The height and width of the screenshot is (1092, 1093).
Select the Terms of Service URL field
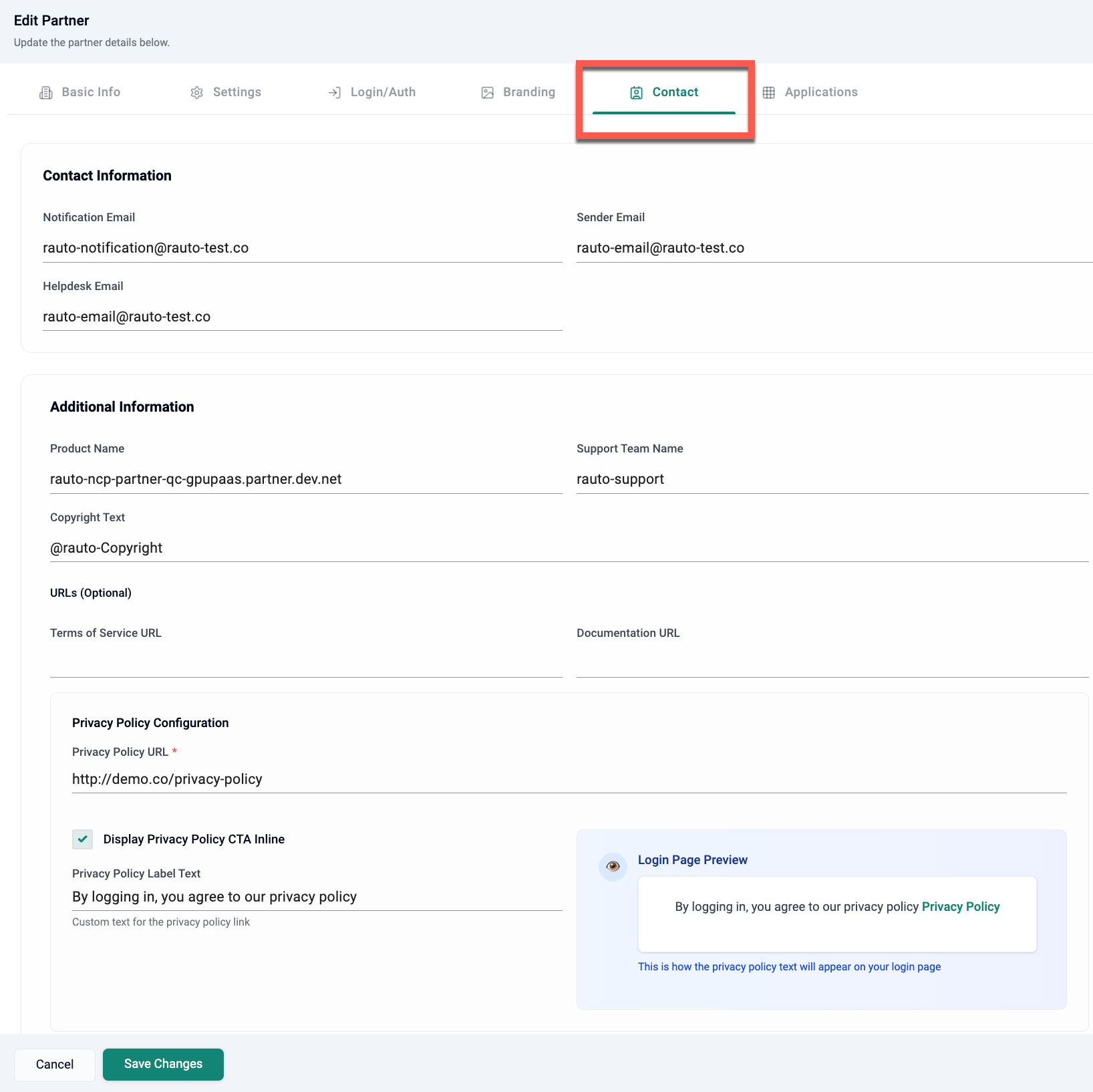pyautogui.click(x=305, y=663)
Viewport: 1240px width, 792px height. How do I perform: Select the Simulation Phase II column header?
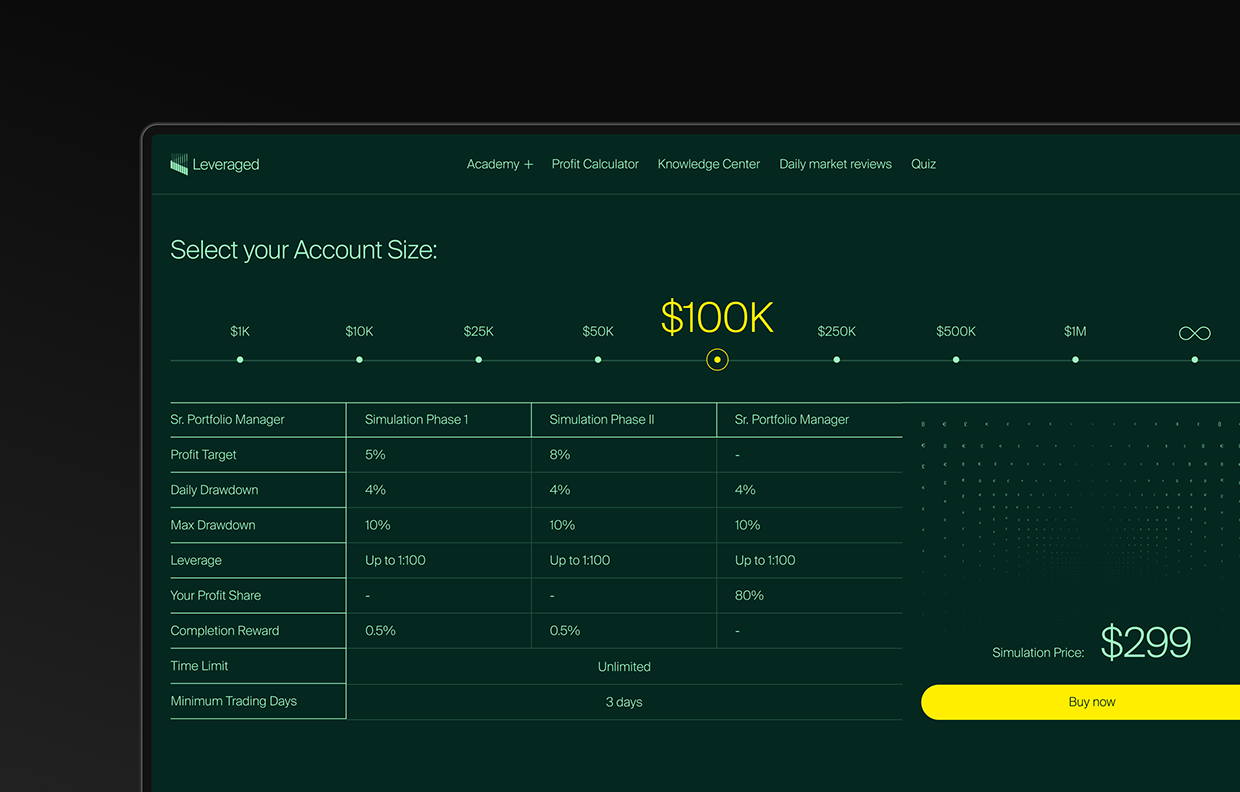[601, 420]
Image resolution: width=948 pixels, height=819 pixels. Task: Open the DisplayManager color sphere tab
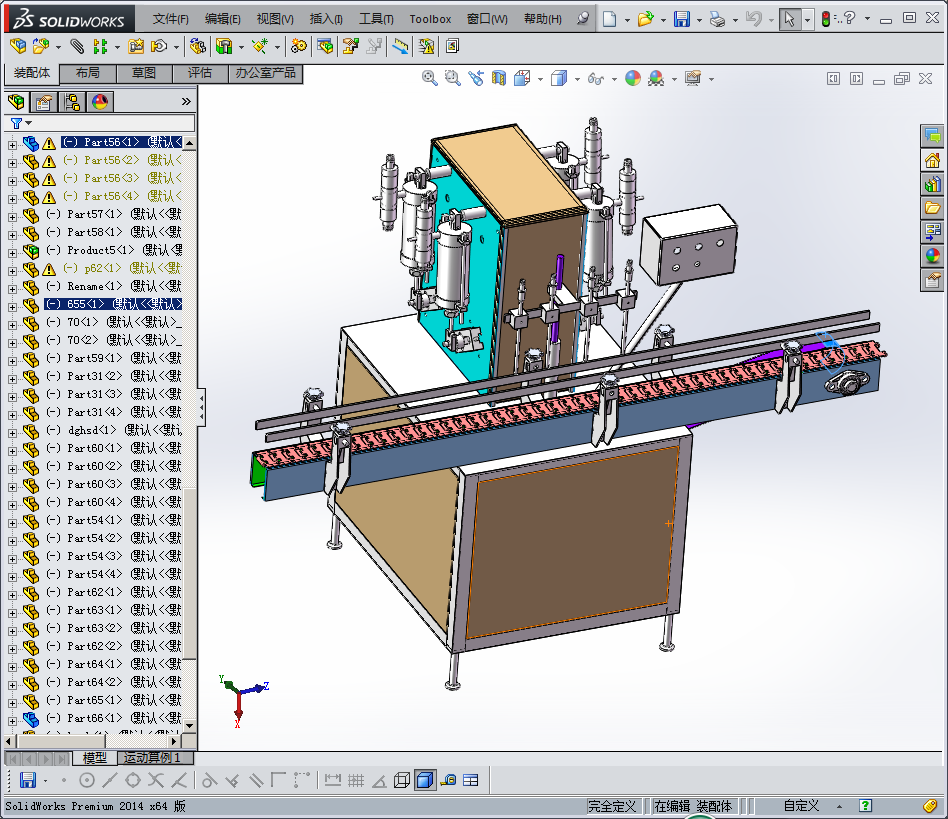tap(99, 101)
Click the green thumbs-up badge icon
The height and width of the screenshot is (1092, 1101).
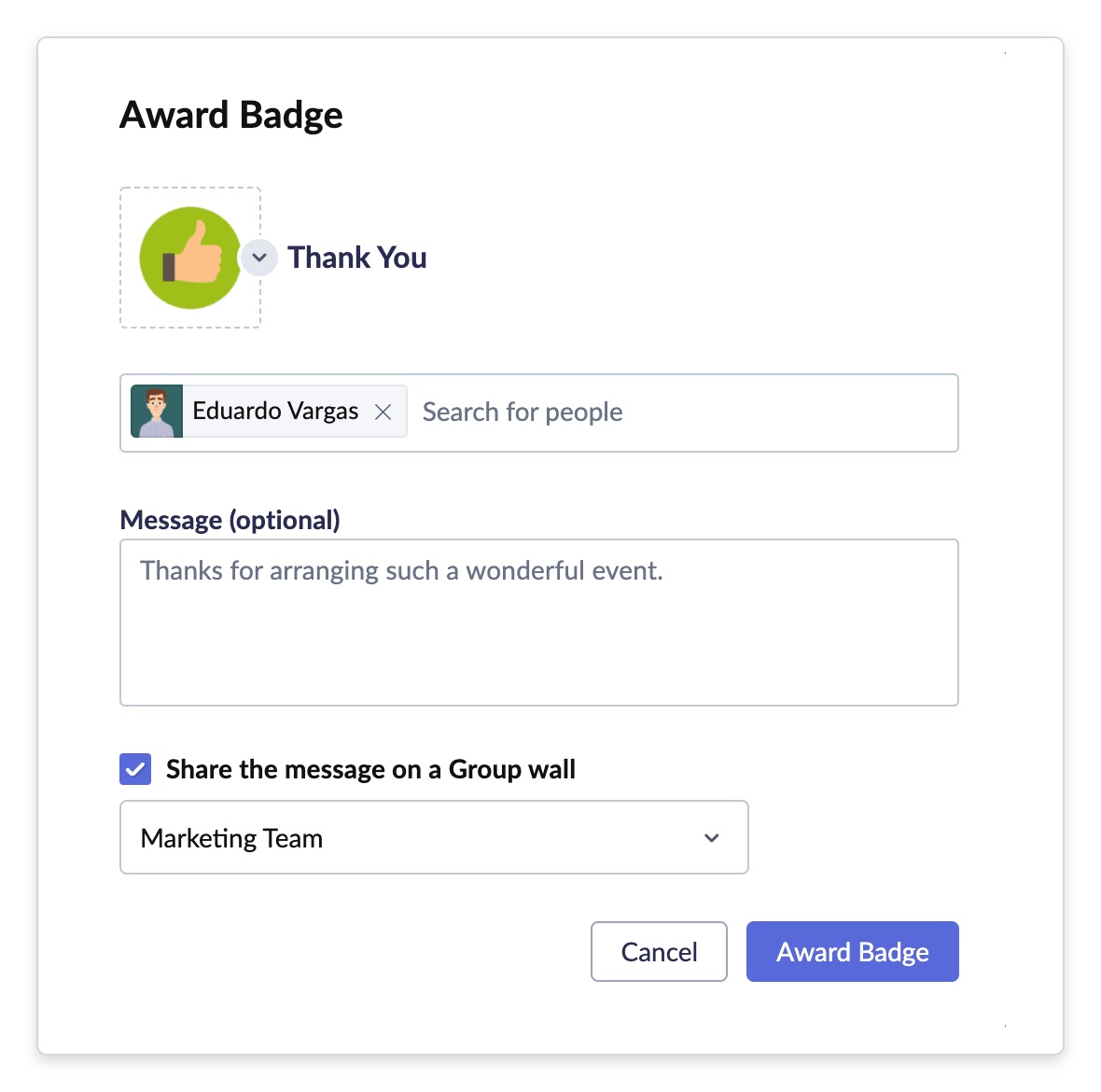pos(189,258)
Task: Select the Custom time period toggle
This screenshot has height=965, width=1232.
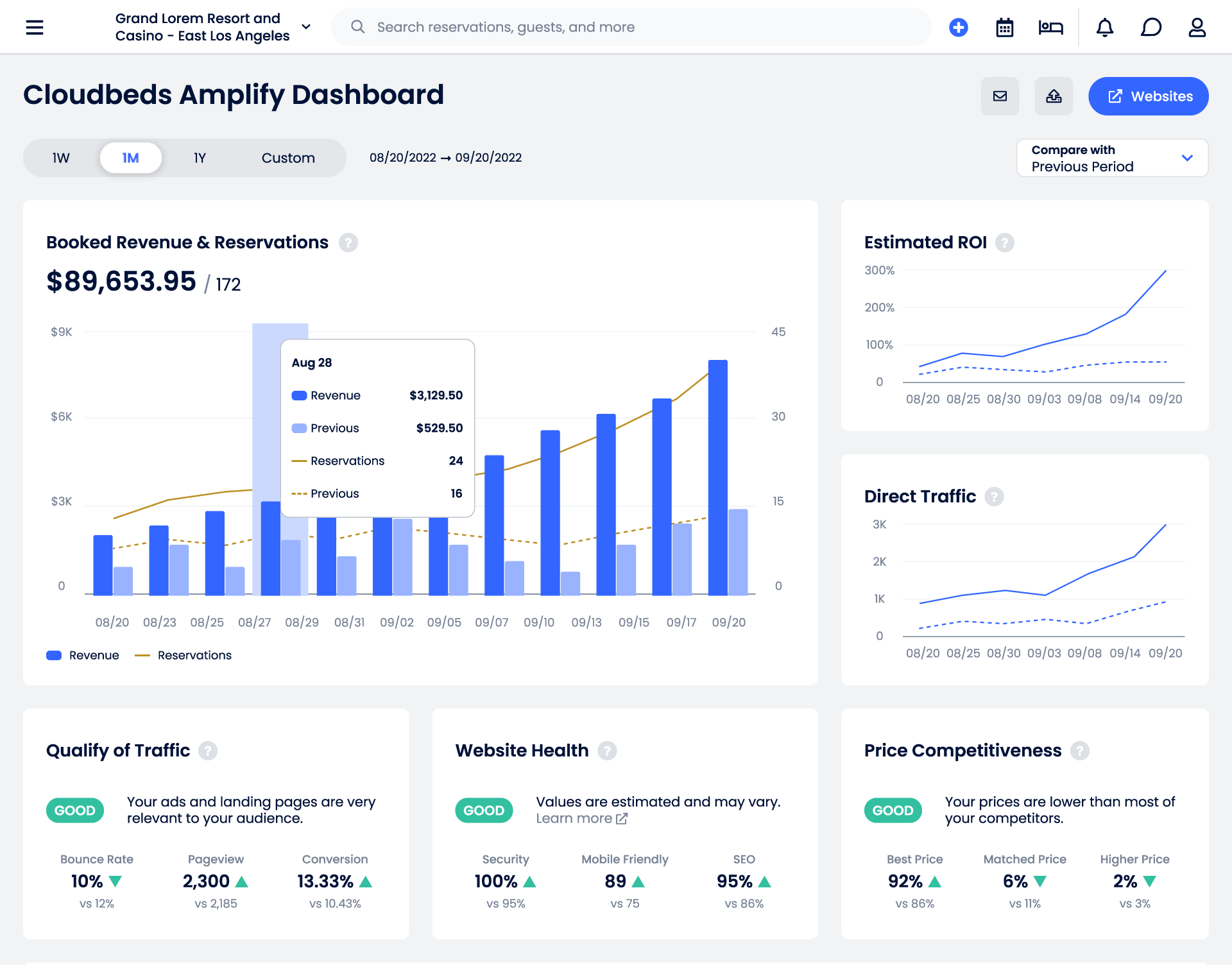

==*==

Transcribe all the data word for word; the images stay out.

▸ **Output**:
The height and width of the screenshot is (1092, 1093).
Select the Terms of Service URL field
pyautogui.click(x=305, y=663)
Viewport: 1240px width, 792px height. How do I perform: Select the Simulation Phase II column header?
[601, 420]
Image resolution: width=948 pixels, height=819 pixels. Task: Open the DisplayManager color sphere tab
tap(99, 101)
Click the green thumbs-up badge icon
The height and width of the screenshot is (1092, 1101).
pos(189,258)
Task: Select the Custom time period toggle
This screenshot has height=965, width=1232.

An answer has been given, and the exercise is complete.